首先我想说我无论如何都不是专家。我很精通但是背负着日程安排和学习 Python 的负担,就像我年轻时应该做的一样!

Question:
I have a workbook that will on occasion have more than one worksheet. When reading in the workbook I will not know the number of sheets or their sheet name. The data arrangement will be the same on every sheet with some columns going by the name of 'Unnamed'. The problem is that everything I try or find online uses the pandas.ExcelFile to gather all sheets which is fine but i need to be able to skips 4 rows and only read 42 rows after that and parse specific columns. Although the sheets might have the exact same structure the column names might be the same or different but would like them to be merged.

问题:
我有一本工作簿,有时会有多个工作表。在工作簿中阅读时,我不知道工作表的数量或工作表的名称。每张工作表上的数据排列都相同,有些列的名称为“未命名”。问题是我在网上尝试或找到的所有内容都使用 pandas.ExcelFile 来收集所有工作表,这很好,但我需要能够跳过 4 行,然后只读取 42 行并解析特定列。尽管工作表可能具有完全相同的结构,但列名可能相同或不同,但希望将它们合并。

So here is what I have:

所以这就是我所拥有的:

import pandas as pd
from openpyxl import load_workbook

# Load in the file location and name
cause_effect_file = r'C:\Users\Owner\Desktop\C&E Template.xlsx'

# Set up the ability to write dataframe to the same workbook
book = load_workbook(cause_effect_file)
writer = pd.ExcelWriter(cause_effect_file) 
writer.book = book
writer.sheets = dict((ws.title, ws) for ws in book.worksheets)
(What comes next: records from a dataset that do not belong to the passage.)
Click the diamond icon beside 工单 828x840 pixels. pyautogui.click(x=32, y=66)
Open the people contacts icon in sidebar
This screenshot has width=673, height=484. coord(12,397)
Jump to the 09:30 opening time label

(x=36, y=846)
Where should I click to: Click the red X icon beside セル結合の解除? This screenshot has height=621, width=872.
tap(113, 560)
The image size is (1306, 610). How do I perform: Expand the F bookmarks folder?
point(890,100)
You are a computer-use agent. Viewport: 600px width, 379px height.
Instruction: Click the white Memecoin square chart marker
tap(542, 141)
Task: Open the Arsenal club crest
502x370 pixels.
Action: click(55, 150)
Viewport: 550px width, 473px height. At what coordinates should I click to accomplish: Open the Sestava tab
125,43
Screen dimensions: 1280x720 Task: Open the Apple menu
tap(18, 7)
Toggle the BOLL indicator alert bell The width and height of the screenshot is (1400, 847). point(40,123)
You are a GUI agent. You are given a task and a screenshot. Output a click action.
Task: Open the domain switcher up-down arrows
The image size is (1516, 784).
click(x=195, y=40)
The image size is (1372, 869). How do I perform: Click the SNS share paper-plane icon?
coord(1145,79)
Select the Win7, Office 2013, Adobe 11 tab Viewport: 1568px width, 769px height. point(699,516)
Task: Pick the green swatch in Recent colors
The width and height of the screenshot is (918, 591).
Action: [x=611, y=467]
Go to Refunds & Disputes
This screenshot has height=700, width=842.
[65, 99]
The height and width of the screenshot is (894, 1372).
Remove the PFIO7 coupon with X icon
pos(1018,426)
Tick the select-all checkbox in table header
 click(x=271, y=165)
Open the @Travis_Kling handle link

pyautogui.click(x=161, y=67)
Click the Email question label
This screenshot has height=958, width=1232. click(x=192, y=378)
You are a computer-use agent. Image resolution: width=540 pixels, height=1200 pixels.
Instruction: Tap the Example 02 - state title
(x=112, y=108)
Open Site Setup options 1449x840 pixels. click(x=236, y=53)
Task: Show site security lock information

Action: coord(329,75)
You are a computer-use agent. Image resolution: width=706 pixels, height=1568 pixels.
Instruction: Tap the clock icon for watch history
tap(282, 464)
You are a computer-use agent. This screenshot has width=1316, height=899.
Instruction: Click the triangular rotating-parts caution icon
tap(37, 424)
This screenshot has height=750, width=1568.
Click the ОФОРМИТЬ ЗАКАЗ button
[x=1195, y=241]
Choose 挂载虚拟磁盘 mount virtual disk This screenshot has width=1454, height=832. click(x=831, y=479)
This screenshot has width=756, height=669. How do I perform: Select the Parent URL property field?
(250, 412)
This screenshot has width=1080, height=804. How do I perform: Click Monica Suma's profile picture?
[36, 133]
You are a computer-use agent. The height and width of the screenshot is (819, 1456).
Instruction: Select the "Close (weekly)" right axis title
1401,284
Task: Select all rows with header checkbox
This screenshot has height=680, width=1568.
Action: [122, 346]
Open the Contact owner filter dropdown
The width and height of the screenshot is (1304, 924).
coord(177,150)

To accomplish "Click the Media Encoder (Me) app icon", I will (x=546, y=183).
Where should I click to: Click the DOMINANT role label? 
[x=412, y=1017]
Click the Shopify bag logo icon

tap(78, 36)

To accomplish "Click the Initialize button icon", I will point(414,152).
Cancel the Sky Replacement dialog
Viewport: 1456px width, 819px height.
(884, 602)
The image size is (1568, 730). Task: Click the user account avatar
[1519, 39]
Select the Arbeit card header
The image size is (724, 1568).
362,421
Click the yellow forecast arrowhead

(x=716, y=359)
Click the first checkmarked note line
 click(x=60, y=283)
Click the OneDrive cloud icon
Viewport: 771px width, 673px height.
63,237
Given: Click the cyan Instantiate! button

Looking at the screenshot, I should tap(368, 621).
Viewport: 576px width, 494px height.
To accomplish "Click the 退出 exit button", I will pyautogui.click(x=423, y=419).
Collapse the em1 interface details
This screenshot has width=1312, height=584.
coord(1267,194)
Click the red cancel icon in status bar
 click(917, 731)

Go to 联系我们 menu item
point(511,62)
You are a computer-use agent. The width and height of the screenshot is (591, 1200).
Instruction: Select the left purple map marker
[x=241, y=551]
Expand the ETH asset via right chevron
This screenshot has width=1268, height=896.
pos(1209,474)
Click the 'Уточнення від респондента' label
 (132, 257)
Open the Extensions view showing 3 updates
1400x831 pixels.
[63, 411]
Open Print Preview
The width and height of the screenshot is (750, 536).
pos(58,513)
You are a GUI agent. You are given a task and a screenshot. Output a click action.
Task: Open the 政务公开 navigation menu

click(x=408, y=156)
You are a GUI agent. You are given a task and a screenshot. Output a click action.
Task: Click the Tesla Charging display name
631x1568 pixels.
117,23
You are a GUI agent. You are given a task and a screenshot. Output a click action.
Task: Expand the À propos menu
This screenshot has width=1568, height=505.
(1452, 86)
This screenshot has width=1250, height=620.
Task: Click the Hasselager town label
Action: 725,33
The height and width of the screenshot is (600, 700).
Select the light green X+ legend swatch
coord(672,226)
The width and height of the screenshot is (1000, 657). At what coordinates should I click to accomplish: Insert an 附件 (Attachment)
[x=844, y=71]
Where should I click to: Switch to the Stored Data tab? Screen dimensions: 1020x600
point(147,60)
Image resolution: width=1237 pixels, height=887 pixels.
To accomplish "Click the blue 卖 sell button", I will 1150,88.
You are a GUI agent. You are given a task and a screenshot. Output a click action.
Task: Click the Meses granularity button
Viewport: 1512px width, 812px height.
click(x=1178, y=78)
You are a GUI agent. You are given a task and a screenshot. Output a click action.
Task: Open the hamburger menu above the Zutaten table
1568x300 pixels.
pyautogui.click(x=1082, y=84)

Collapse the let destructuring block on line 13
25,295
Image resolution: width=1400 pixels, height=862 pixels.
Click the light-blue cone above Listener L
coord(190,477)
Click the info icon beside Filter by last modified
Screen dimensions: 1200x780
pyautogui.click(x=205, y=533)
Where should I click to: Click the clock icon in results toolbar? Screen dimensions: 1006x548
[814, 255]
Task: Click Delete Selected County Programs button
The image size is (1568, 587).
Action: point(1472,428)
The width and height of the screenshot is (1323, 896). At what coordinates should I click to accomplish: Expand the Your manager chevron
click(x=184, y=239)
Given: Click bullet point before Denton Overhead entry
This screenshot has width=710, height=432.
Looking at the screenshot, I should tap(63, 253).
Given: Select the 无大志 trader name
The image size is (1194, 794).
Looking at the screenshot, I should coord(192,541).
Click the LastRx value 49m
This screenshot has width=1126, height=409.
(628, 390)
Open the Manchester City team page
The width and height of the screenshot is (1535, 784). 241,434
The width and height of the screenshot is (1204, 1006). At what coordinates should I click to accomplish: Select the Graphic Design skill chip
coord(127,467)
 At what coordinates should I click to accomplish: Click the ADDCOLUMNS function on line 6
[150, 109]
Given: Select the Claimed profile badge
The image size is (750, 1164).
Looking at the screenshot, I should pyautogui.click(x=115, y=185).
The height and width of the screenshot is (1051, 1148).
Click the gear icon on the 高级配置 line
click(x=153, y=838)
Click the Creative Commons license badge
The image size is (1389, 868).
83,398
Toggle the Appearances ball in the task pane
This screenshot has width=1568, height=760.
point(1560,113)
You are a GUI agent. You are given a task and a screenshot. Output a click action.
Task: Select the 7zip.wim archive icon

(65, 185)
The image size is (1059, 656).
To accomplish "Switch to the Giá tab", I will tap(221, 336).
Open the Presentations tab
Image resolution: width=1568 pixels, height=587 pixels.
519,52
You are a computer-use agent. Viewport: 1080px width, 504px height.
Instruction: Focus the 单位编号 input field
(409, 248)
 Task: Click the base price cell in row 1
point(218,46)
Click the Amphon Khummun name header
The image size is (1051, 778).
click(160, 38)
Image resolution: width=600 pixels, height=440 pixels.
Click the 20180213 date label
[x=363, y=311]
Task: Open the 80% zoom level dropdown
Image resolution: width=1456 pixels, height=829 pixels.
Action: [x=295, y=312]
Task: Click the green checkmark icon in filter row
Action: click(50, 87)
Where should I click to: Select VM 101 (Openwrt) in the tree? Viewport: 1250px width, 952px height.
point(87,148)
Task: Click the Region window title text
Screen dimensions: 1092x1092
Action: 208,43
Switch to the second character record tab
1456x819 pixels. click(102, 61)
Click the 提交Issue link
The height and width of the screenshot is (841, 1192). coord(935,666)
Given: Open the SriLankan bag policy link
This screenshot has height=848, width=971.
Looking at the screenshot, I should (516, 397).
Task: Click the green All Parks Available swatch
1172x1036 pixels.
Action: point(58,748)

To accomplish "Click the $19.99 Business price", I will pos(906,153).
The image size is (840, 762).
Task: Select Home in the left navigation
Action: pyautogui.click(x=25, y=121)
# Get the file skip rows and parse columns needed
xl_file = pd.read_excel(cause_effect_file, skiprows=4, parse_cols = 'B:AJ', na_values=['NA'], convert_float=False)

# Loop through the sheets loading data in the dataframe
dfi = {sheet_name: xl_file.parse(sheet_name)
          for sheet_name in xl_file.sheet_names}

# Remove columns labeled as un-named
for col in dfi:
    if r'Unnamed' in col:
        del dfi[col]

# Write dataframe to sheet so we can see what the data looks like
dfi.to_excel(writer, "PyDF", index=False)

# Save it back to the book
writer.save()

The link to the file i am working with is below Excel File

我正在使用的文件的链接位于Excel 文件下方

采纳答案by user29791

Try to modify the following based on your specific need:

尝试根据您的特定需要修改以下内容:

import os
import pandas as pd

df = pd.DataFrame()
xls = pd.ExcelFile(path)

Then iterate over all the available data sheets:

然后遍历所有可用的数据表:

for x in range(0, len(xls.sheet_names)): 
    a = xls.parse(x,header = 4, parse_cols = 'B:AJ')
    a["Sheet Name"] = [xls.sheet_names[x]] * len(a)
    df = df.append(a)

You can adjust the header row and the columns to read for each sheet. I added a column that will indicate the name of the data sheet the row came from.

您可以调整每个工作表的标题行和列。我添加了一个列,该列将指示该行来自的数据表的名称。

回答by Charlie Clark

You probably want to look at using read_onlymode in openpyxl. This will allow you to load only those sheets that you're interested and look at only the cells you're interested in.

你可能想看看read_only在 openpyxl中使用模式。这将允许您仅加载您感兴趣的工作表并仅查看您感兴趣的单元格。

If you want to work with Pandas dataframes then you'll have to create these yourself but that shouldn't be too hard.

如果你想使用 Pandas 数据框,那么你必须自己创建这些,但这应该不会太难。